What is money laundering?
In general terms, money laundering is usually described as actions and other measures taken in order to conceal the origin of illegally obtained money. The objective with such actions and measures is usually to achieve that money, that has been obtained through criminal activity, appears legit, i.e. to have originated from legitimate sources. In other words, money laundering is a way to make so-called dirty money look legit.
The term money laundering is in the Swedish Measures Against Money Laundering and Terrorist Financing Act ( we will refer to it as the Anti-Money Laundering Act) defined as follows:
Actions in respect of money or other property arising from crime or criminal activities which
- can conceal any link between the property and crime or criminal activity,
- can facilitate for anyone to absorb property or its value,
- can facilitate anyone to evade legal sanctions, or
- results in that someone acquires, holds, claims the right to or use of the property.

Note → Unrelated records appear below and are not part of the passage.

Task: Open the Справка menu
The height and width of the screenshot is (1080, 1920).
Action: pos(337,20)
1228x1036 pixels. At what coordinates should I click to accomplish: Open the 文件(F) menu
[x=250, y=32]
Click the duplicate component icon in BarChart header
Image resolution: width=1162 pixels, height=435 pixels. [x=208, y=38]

In addition, actions that typically are intended to conceal that someone is intending to enrich him- or herself or someone else through future criminal action, shall be equated with money laundering.
Why is money laundered?
In general, money or other property obtained through criminal activity is difficult to use directly, without attracting the attention of law enforcement authorities. Therefore, criminals often set up and make use of financial companies and/or the financial system in order to make it harder to trace the origin of such money or property, with the overall objective to achieve that it appears to be legit. Once so-called dirty money has entered into the financial (and global) markets, it is extremely difficult for law enforcement authorities to trace the actual origin of the money.

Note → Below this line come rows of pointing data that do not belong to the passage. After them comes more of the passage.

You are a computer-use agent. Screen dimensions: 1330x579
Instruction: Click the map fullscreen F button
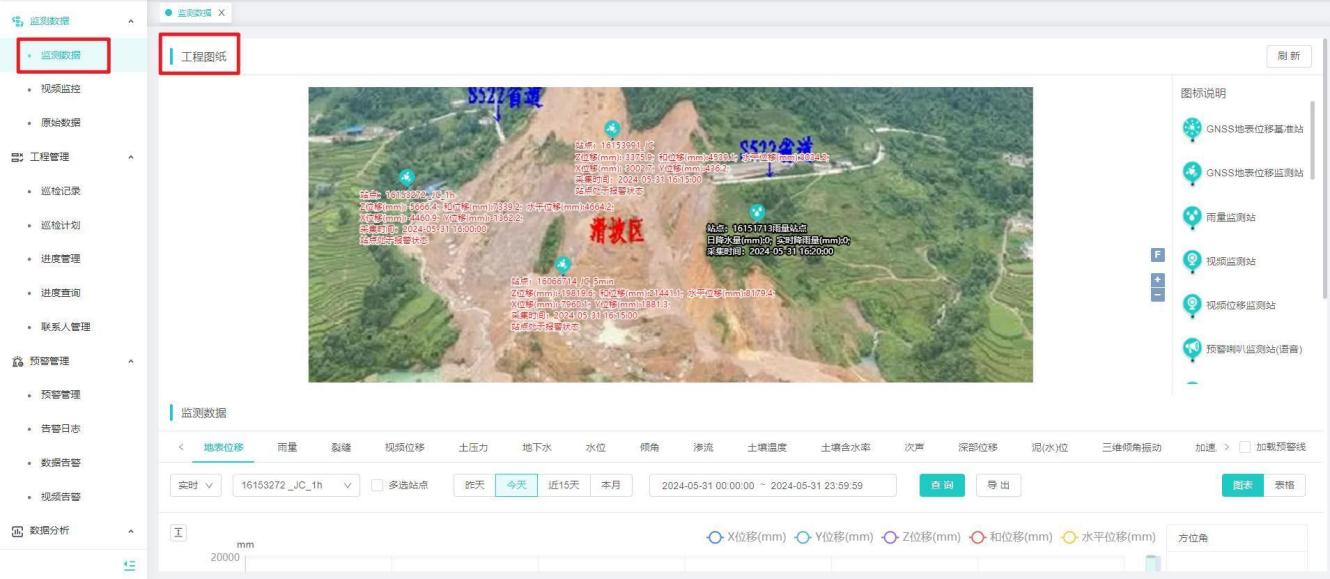point(1158,255)
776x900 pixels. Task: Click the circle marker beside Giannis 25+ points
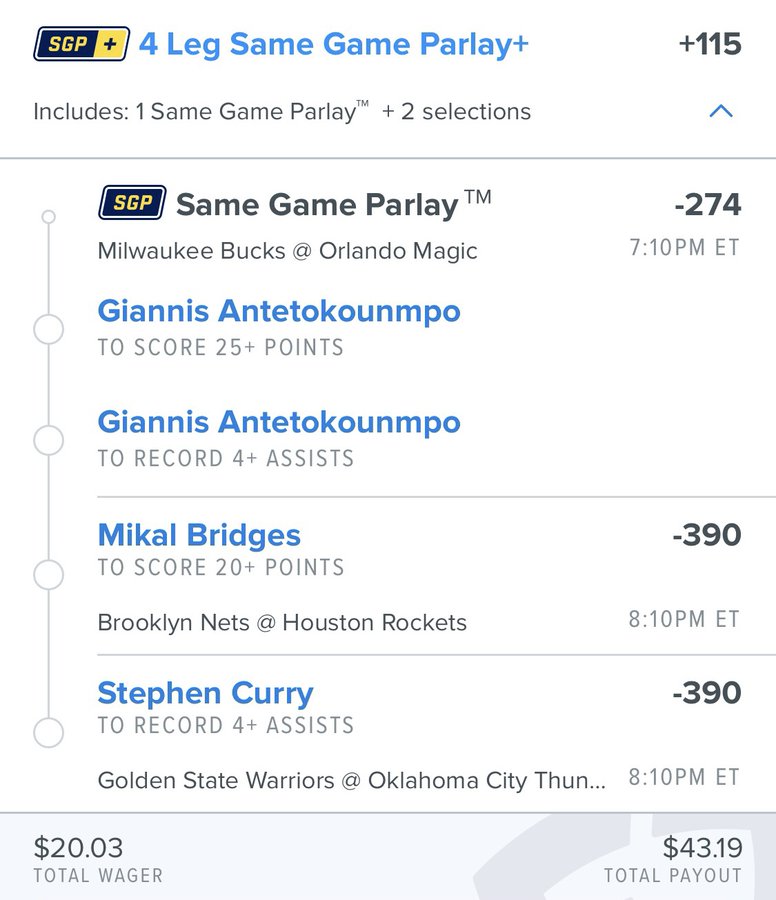[48, 329]
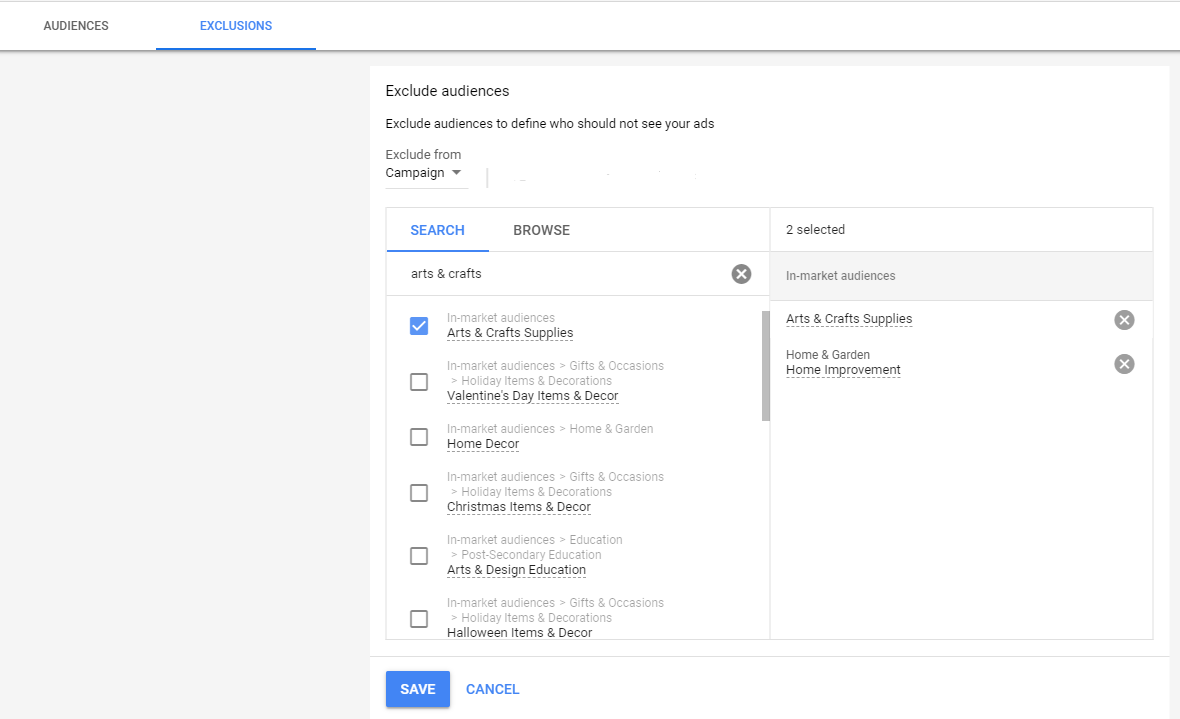
Task: Tick the Home Decor checkbox
Action: [419, 437]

Money that is laundered usually originates from various types of criminal activities, such as drug trafficking, human trafficking, tax crimes, robberies, fraud etc. Once the money has been laundered, it is often used for the funding of organized crime or terrorist activities.

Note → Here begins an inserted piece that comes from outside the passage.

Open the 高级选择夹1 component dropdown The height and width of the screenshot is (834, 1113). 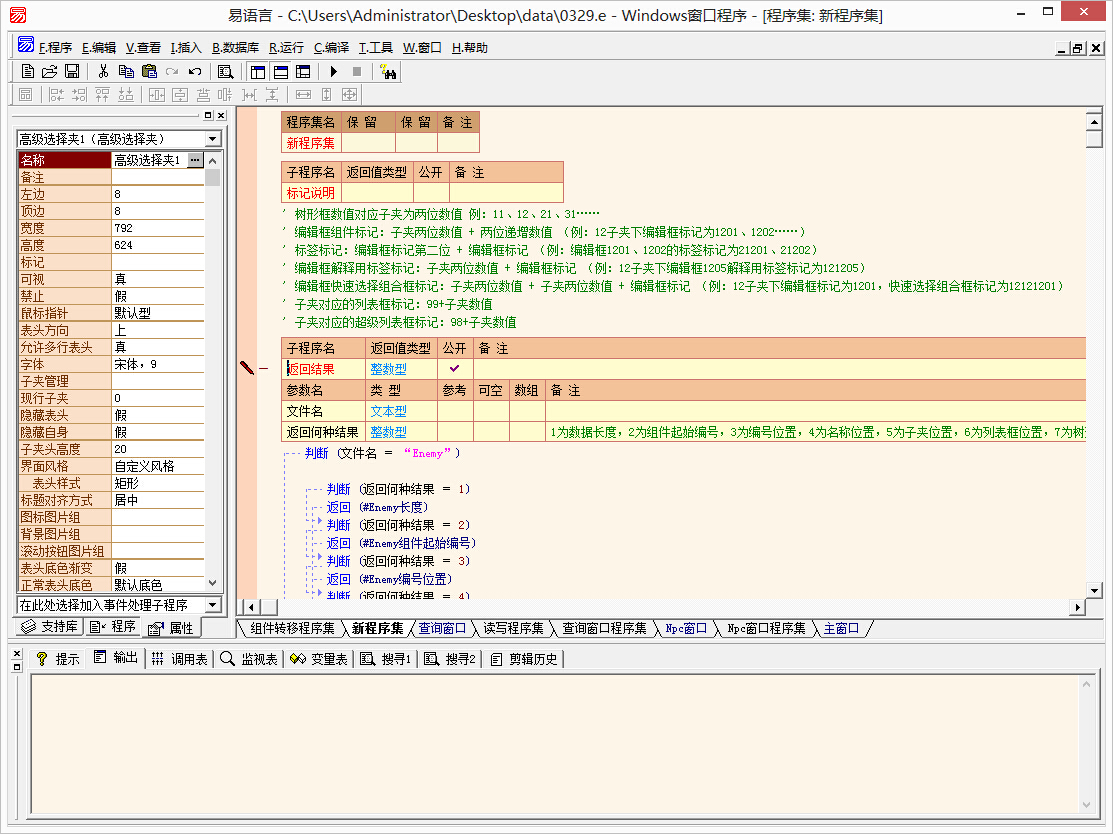pyautogui.click(x=213, y=139)
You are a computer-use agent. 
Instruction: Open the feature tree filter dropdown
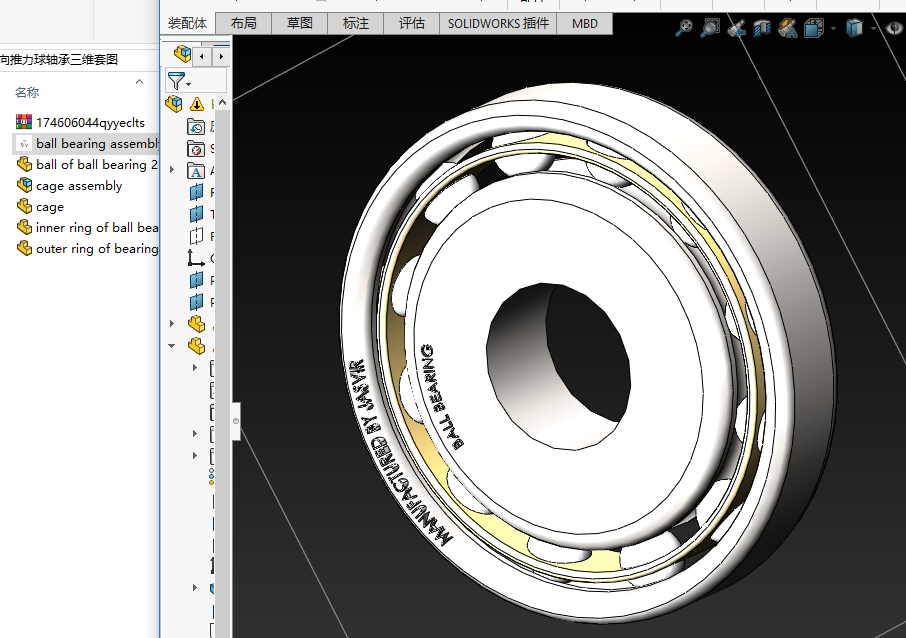tap(181, 81)
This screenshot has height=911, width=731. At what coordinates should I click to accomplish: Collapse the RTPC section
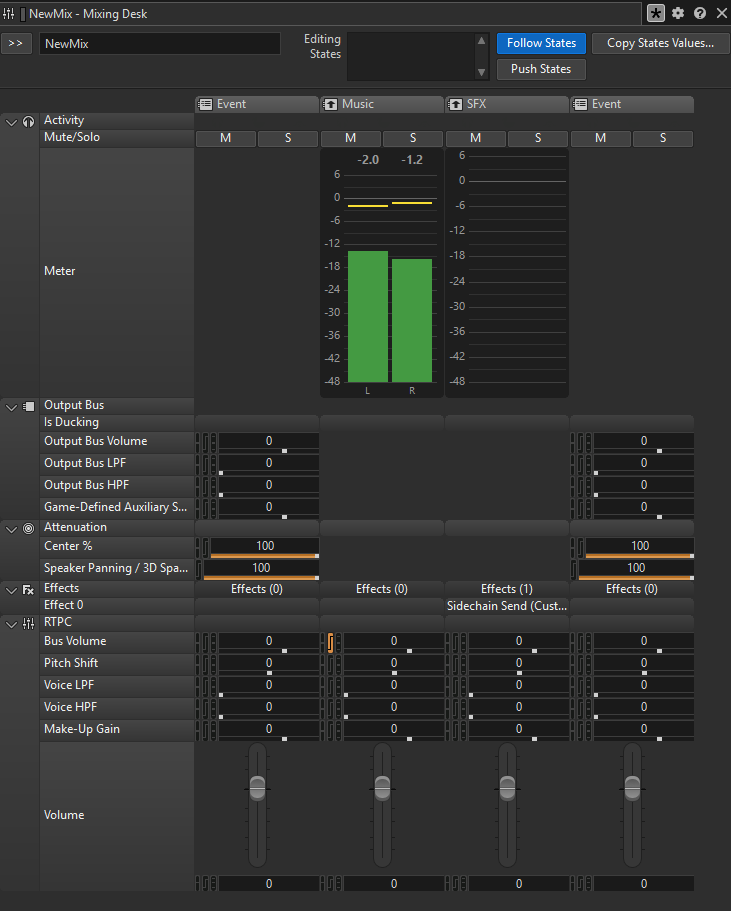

How is money laundered?/ What is the process of laundering money?
The process of money laundering generally consists of three steps:
- layering; and
Placement is the first step in the process. This is basically when the dirty money is introduced into the financial system, e.g. with a legitimate financial institution. Money laundering, at its simplest, is when money is deposited into a bank account. However, this step is usually described as the riskiest one for the money launderer, because it is at this step most questions are asked about the origin of the money, etc.
Layering is the second, and most complex, step in the money laundering process. Layering can be described as the steps a money launderer takes to make it more difficult to trace the origin of money and property obtained through criminal activities. Hence, a money launderer can through a series of transactions, such as transfers, purchases, and sales, exchanges, etc., between different accounts, banks and countries, make it harder and harder for law enforcement authorities to trace the origin of the money.
Integration is the third and final step. When the second step, layering, is concluded, the illegal origin of the money has been concealed, to varying degrees. The money is now integrated into the legitimate financial system, giving the appearance of being legitimate, i.e. lawfully obtained, and can thus be used for legal purposes.
Where does it occur?
Criminal activity and money laundering are international occurrences and are often conducted across national borders. Since money laundering usually follows most profit-generating criminal activities, it can occur anywhere in the world. Criminals looking to launder money tend to target countries or sectors with weak or ineffective anti-money laundering regulations and programs etc., as this lowers the risk of them getting exposed and caught. However, since the objective is to get the illegally obtained money back to the persons who generated them, money launderers usually prefer to move money through stable financial systems.